Material supplied:
________________________________________
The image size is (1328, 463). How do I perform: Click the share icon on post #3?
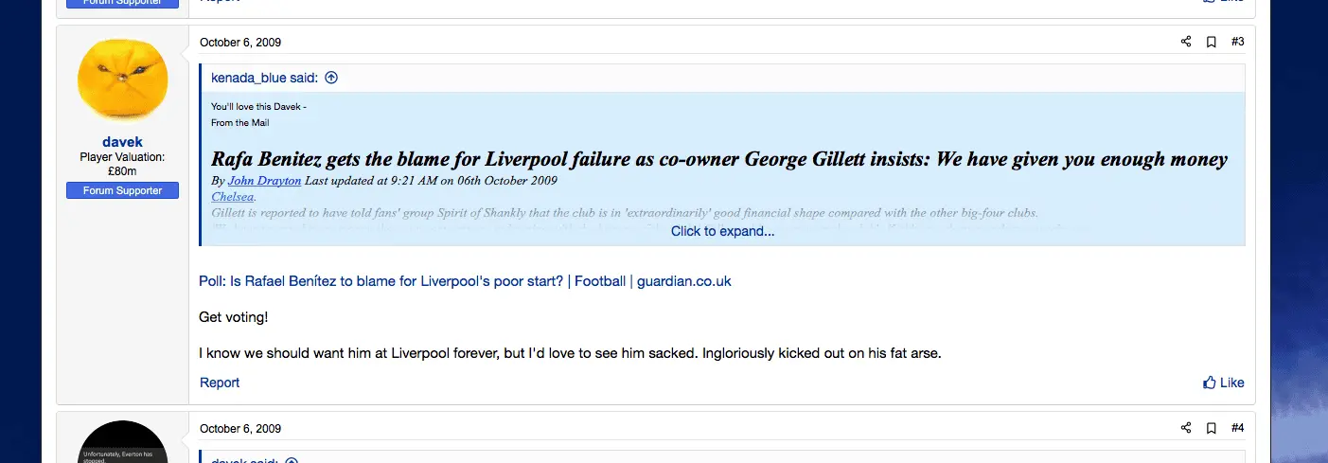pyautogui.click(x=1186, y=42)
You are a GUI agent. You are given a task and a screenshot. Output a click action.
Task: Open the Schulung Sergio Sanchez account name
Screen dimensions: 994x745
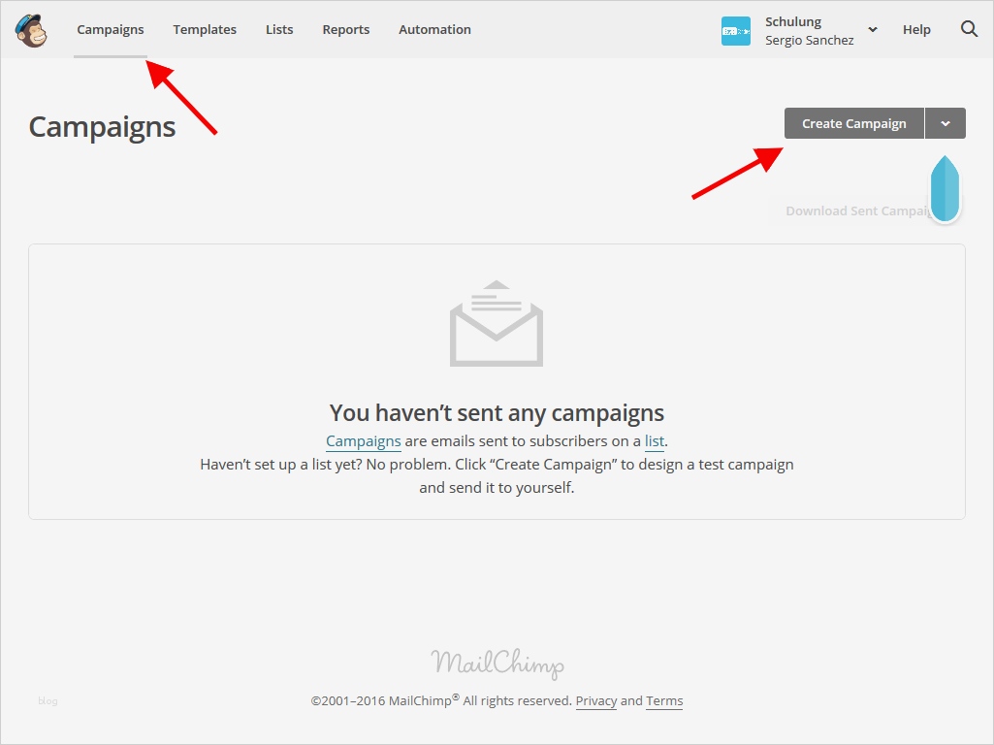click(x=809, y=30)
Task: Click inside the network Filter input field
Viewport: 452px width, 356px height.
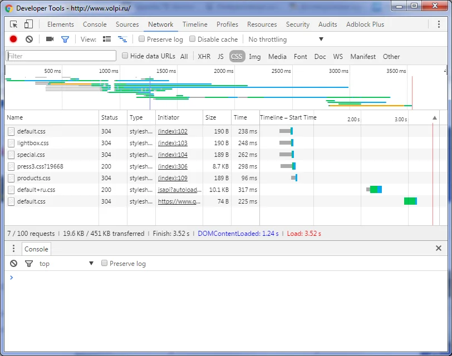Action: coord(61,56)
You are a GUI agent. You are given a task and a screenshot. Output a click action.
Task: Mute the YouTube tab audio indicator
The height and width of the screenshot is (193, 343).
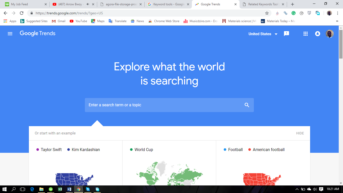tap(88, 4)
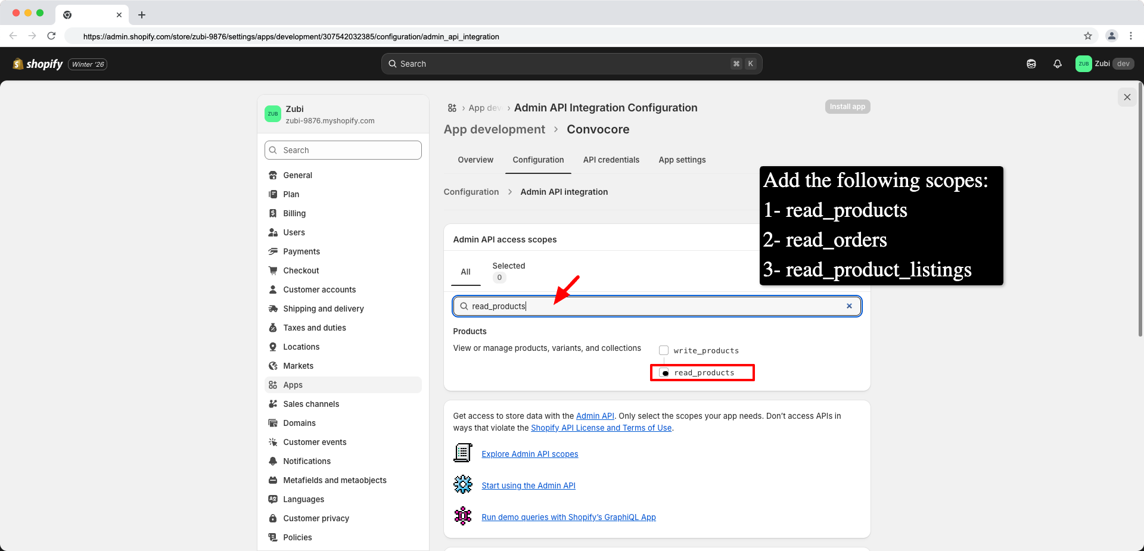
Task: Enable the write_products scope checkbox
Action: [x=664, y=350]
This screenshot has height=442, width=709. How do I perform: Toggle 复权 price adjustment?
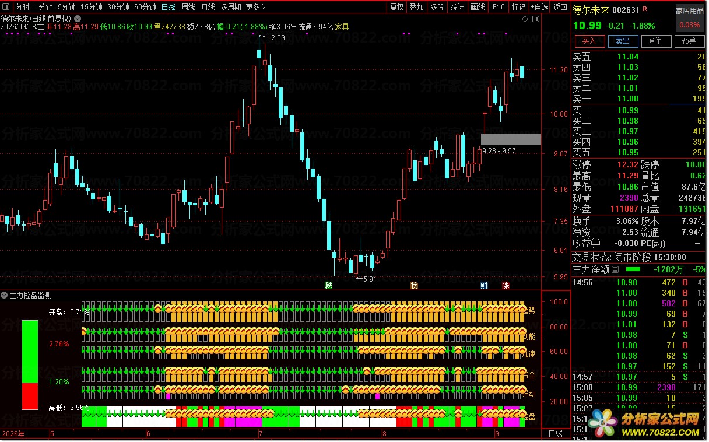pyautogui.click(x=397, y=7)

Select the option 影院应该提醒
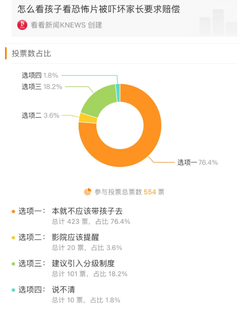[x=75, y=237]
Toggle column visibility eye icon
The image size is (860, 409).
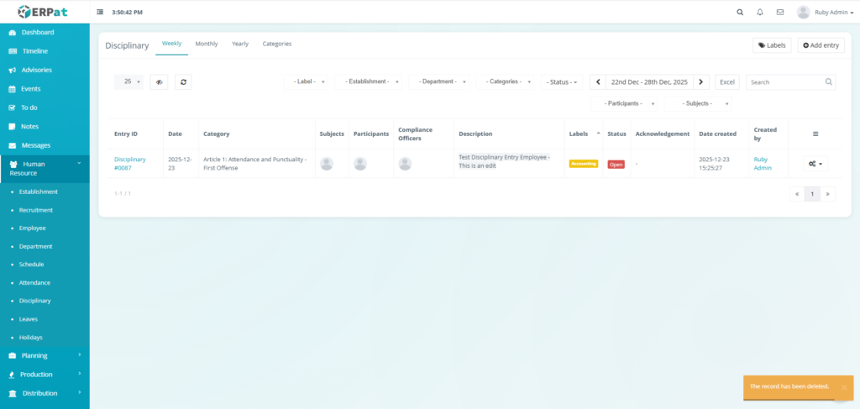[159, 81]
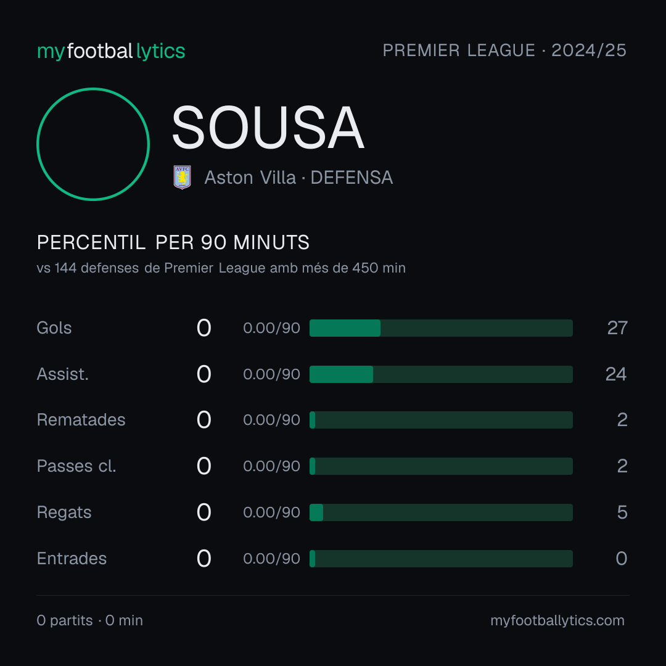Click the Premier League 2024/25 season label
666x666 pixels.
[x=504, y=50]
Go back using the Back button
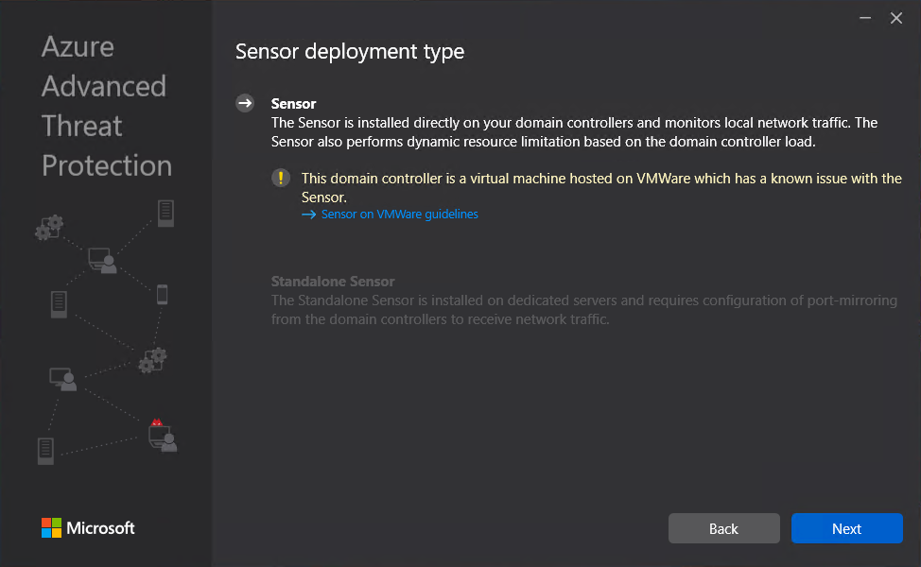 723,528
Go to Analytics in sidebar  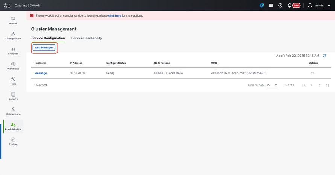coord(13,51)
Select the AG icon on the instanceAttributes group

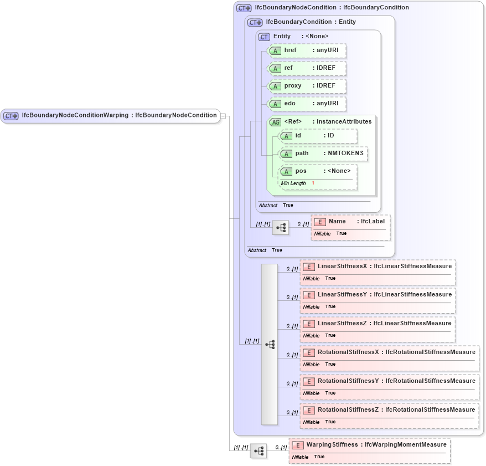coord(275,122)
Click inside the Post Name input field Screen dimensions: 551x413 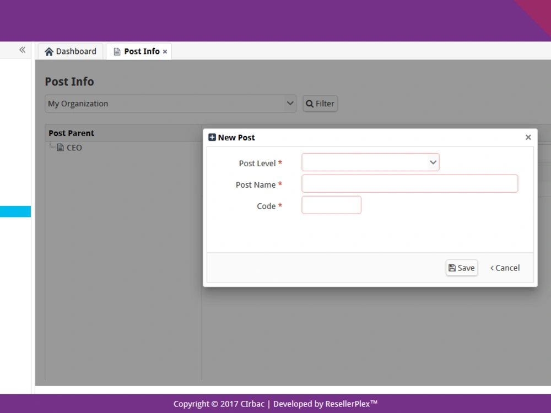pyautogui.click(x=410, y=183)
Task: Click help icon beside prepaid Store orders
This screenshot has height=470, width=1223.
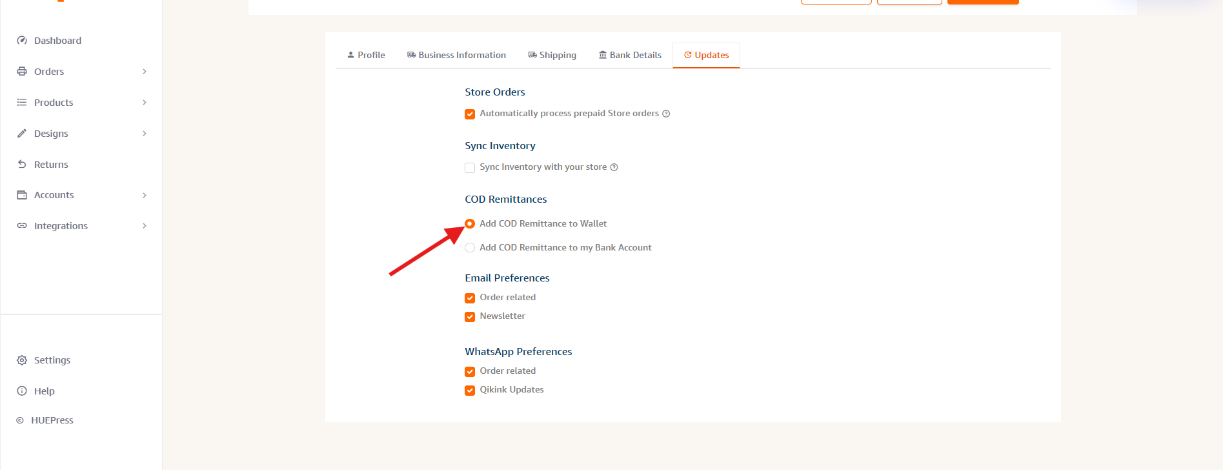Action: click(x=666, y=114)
________________________________________
What this task involves: Reproduce the material above word for word, from the line containing "Task: Click help" through the end of the material, leaving out the pictures.

Answer for the task:
Task: Click help icon beside prepaid Store orders
This screenshot has height=470, width=1223.
Action: click(x=666, y=114)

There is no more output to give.